Wellstar Cobb Hospital: In late 2008 a patient was given a post-surgical anesthetic nerve block in the wrong leg. In 2005 a doctor performing cataract surgery at the Austell hospital implanted the wrong lens in a patient’s eye. The mistake occurred when the order of two patients’ surgeries was changed.

Memorial Health University Medical Center: In 2008 a patient had an order for a colonoscopy, an exam of the large intestine. But instead, a doctor at the Savannah hospital performed a different procedure that involved putting a flexible tube down the patient’s throat to examine the esophagus and stomach. Hospital officials were unavailable for an interview.

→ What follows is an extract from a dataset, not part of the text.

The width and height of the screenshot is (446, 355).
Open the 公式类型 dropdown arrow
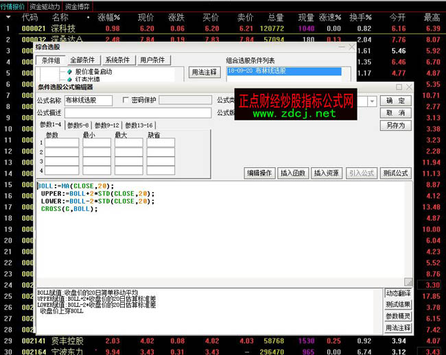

Northlake Medical Center: The top of a patient’s left foot was marked “YES” as the appropriate surgical site in a 2005 incident. But the patient was put onto the operating table lying face down. Doctors at the Tucker hospital then administered a nerve block to the right foot and after making an incision they realized it was the wrong foot.

• Only when a state investigation finds violations of regulations — such as evidence the hospital doesn’t have good procedures to prevent wrong-site surgeries — are some records made public. Incidents that involve isolated mistakes and occur despite hospital policies cannot be made public under state law.